Aproximación y conjeturas

Por: David Mateo

ARTÍCULO. (Versión digital)

La década del noventa constituyó para mí —y creo que para muchos de mis colegas— el develamiento súbito, fascinante, de una serie de tendencias novedosas dentro de las artes plásticas cubanas. Una de ellas fue, sin duda alguna, el apogeo de la producción artística femenina; una tendencia que no parece haber tenido parangón en etapas anteriores del siglo XX. En ese período vimos converger autoras reconocidas con artistas jóvenes egresadas de las academias e institutos de arte, con disímiles conceptos y estilos, representativas de casi todas las manifestaciones de las artes visuales. Aunque no tuve la oportunidad de corroborar el instante preciso en el que comienza a manifestarse ese auge, estaba seguro, por las consultas y estudios que había realizado, que podía hacerse visible ya desde mediados de la década de los ochenta.
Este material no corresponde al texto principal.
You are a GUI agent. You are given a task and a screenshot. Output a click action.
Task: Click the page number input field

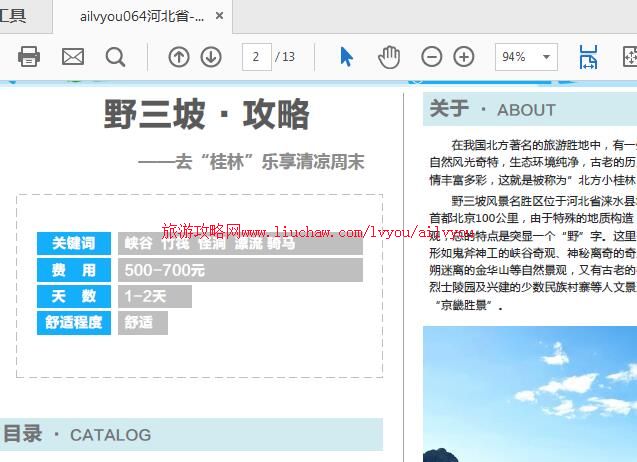[256, 57]
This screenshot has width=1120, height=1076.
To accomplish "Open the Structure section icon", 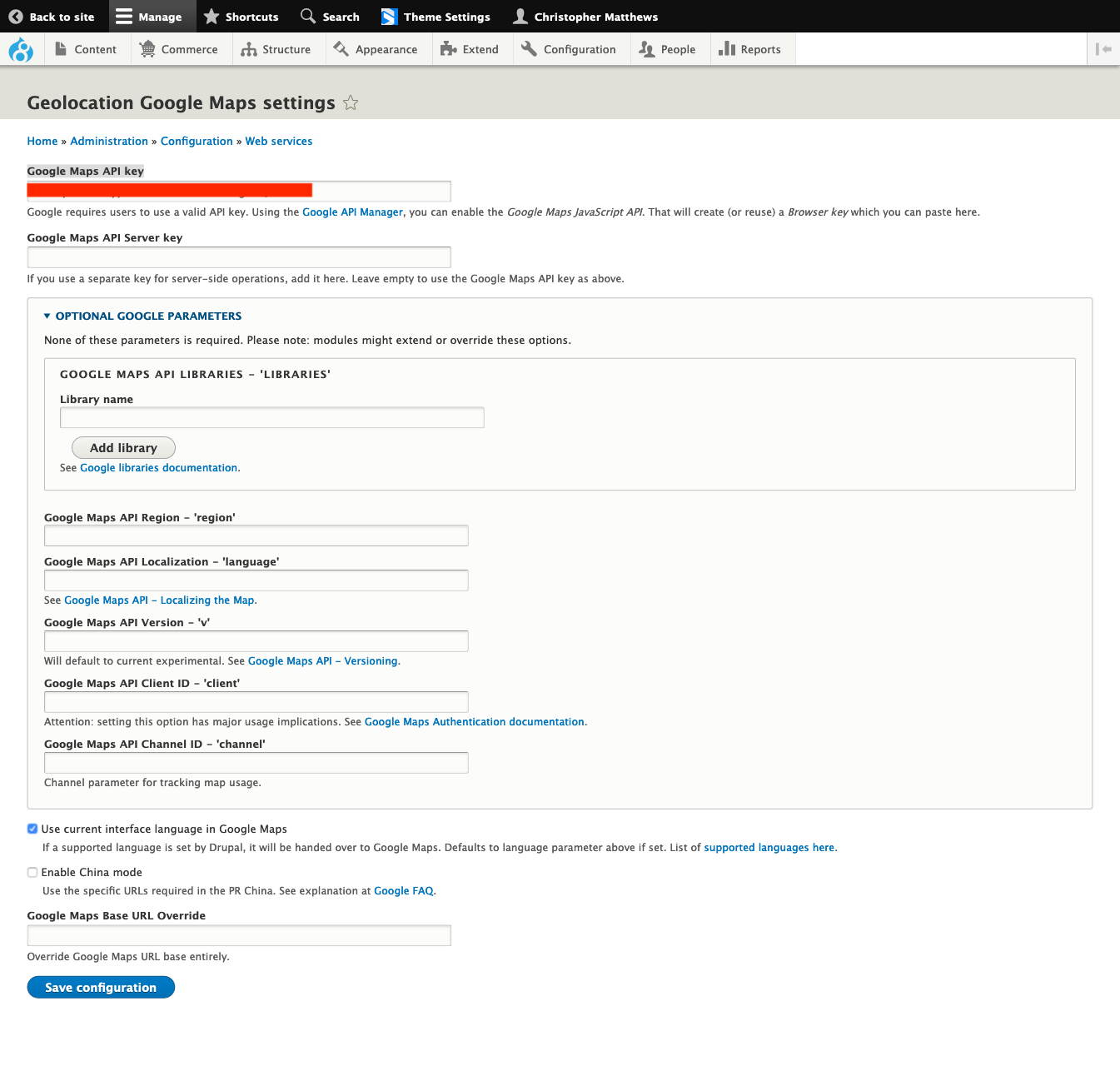I will click(x=248, y=49).

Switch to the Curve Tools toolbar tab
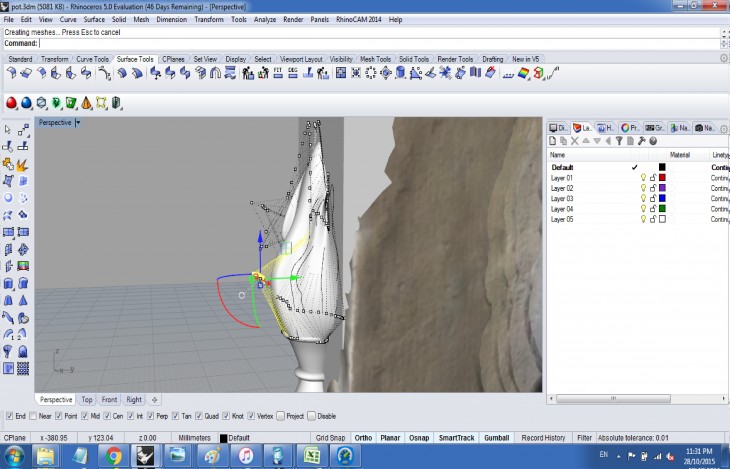click(92, 59)
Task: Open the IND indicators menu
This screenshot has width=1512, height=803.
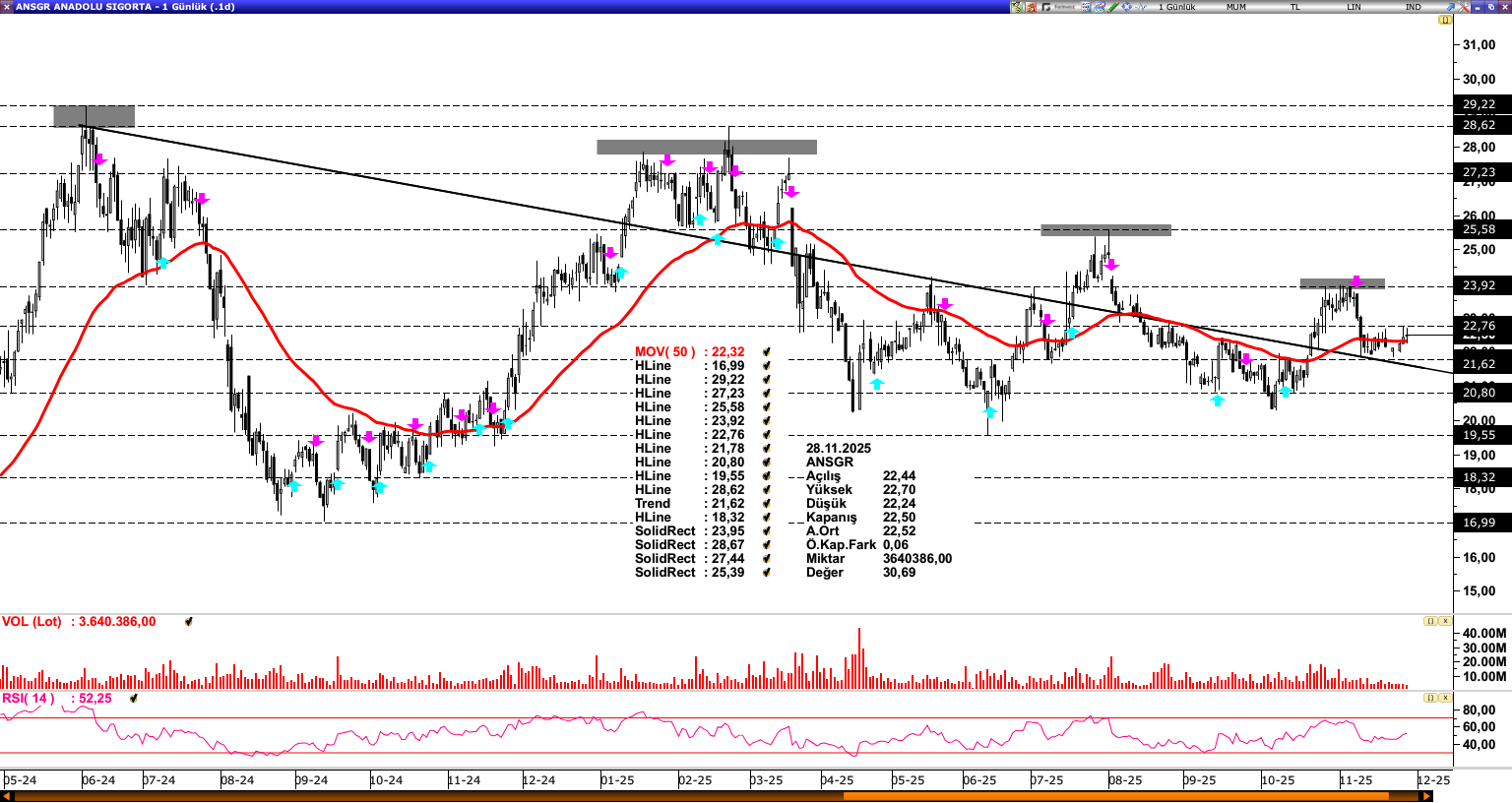Action: pyautogui.click(x=1413, y=7)
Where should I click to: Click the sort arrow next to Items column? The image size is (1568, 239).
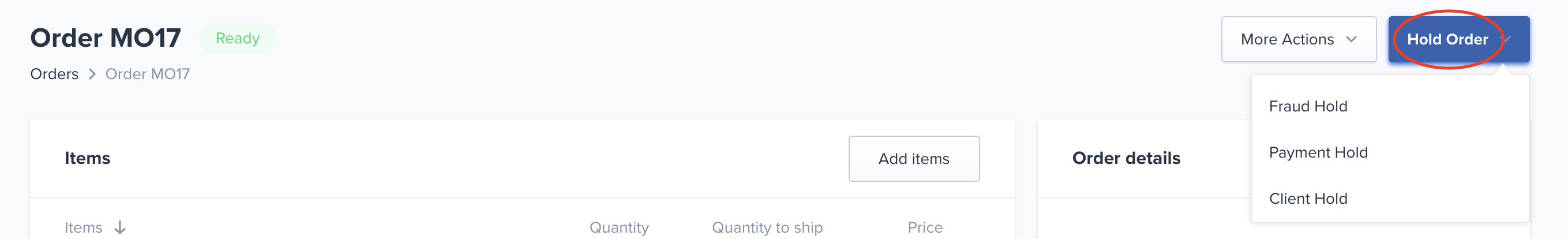[x=121, y=227]
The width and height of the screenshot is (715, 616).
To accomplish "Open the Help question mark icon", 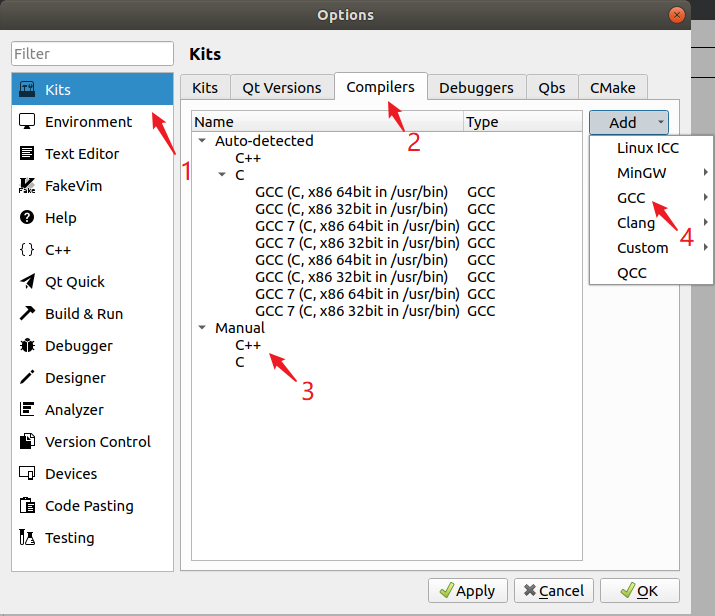I will click(x=27, y=218).
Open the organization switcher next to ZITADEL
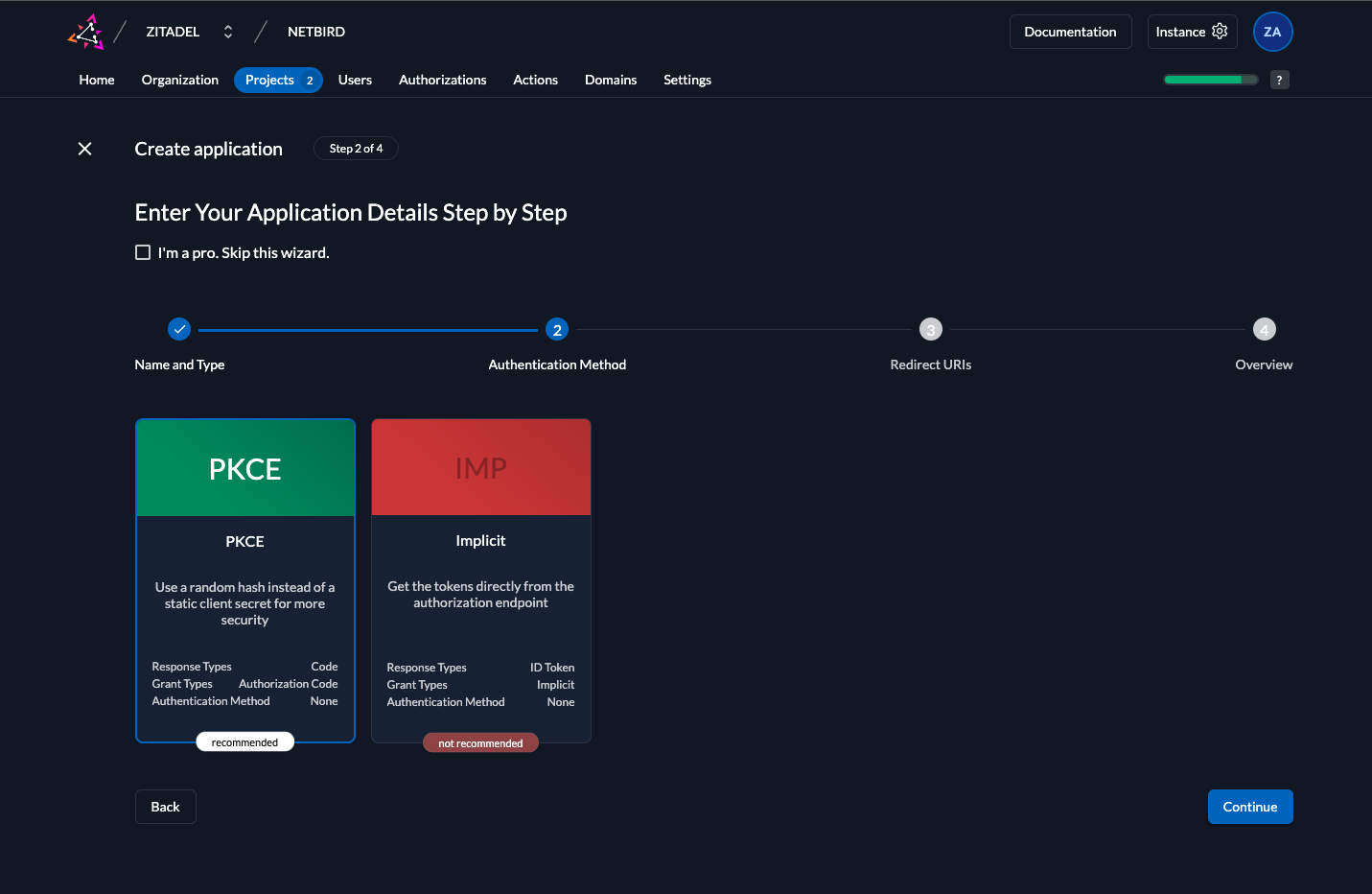The width and height of the screenshot is (1372, 894). point(227,31)
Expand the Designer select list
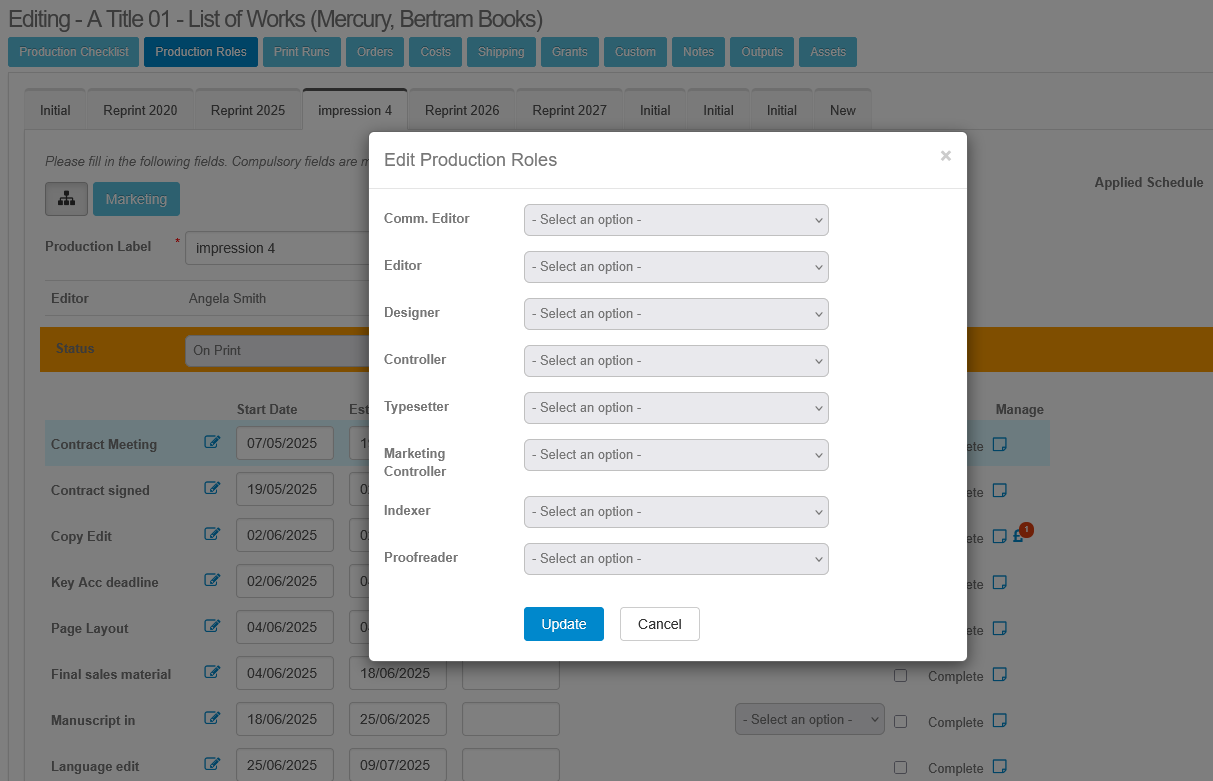Screen dimensions: 1213x781 (676, 314)
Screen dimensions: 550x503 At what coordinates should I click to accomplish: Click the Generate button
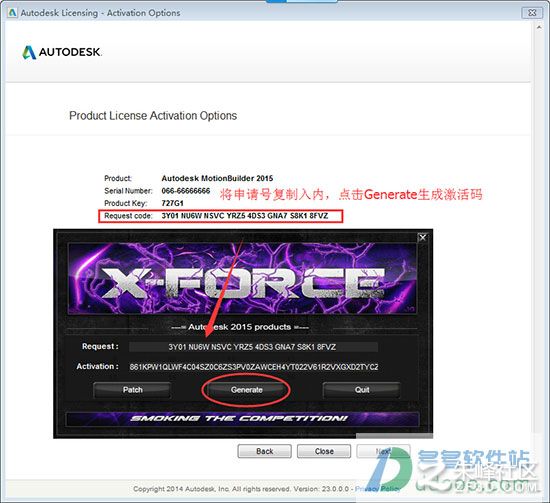click(x=246, y=390)
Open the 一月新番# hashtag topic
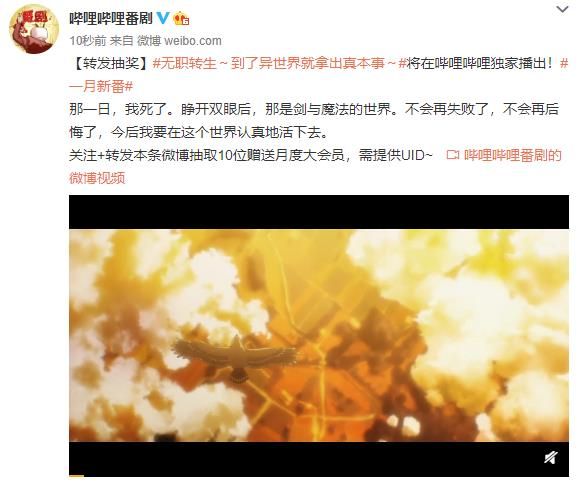 [101, 87]
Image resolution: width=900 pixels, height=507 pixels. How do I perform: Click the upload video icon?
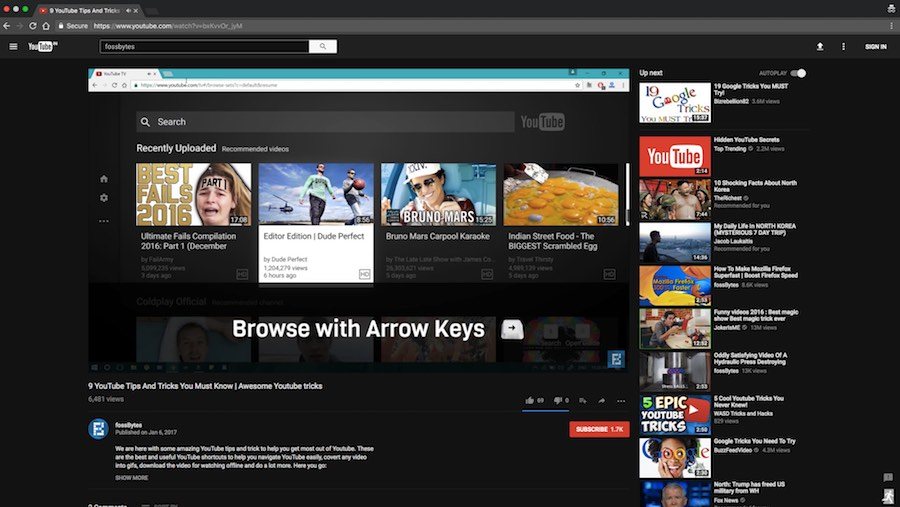(x=820, y=46)
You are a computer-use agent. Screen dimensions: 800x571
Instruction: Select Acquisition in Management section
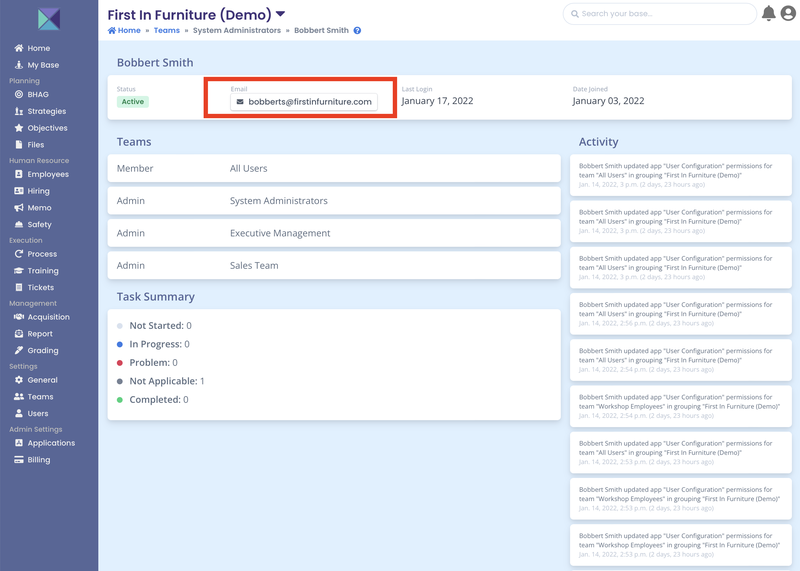[48, 317]
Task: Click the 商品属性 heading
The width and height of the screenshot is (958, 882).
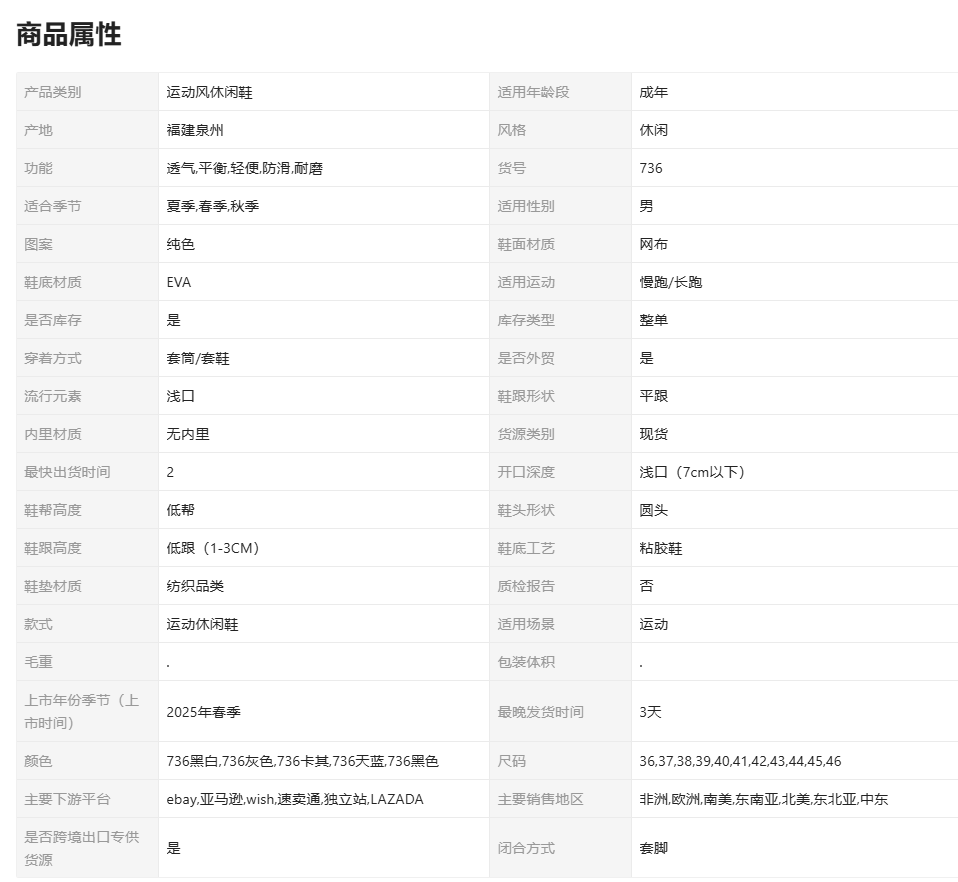Action: click(x=69, y=34)
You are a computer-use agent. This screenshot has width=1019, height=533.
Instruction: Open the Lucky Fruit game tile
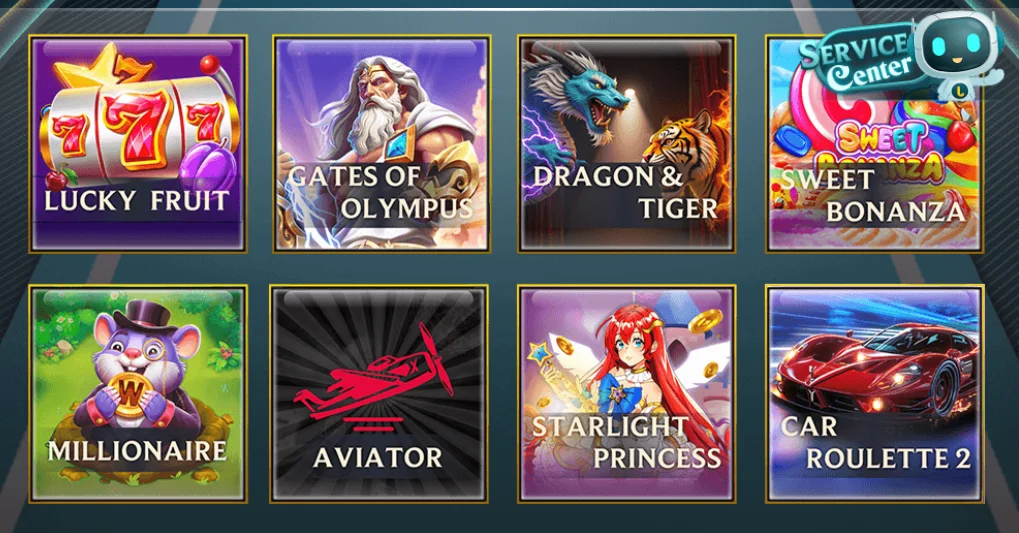point(138,144)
Cada acontecimiento que me dispuse a documentar y a evaluar como especialista en los años noventa y buena parte del dos mil, revelaba la presencia activa de la mujer y su rotundo liderazgo. Visité un número considerable de talleres y estudios; escribí sobre el quehacer de muchas de ellas; y con algunas tuve el beneficio de fundar una amistad. Llegué a afirmar en algún que otro artículo, que me sentía más seducido por las alegorías y soluciones formales concebidas por las mujeres creadoras a la hora de abordar determinados temas sociales, que por aquellas que estaban siendo implementadas por los hombres. Pude desarrollar, incluso, el primer esbozo de una investigación curatorial que denominé Arte cubano, voces y poéticas femeninas, cuyos resultados exhibí en San Francisco, Estados Unidos, a mediados del dos mil.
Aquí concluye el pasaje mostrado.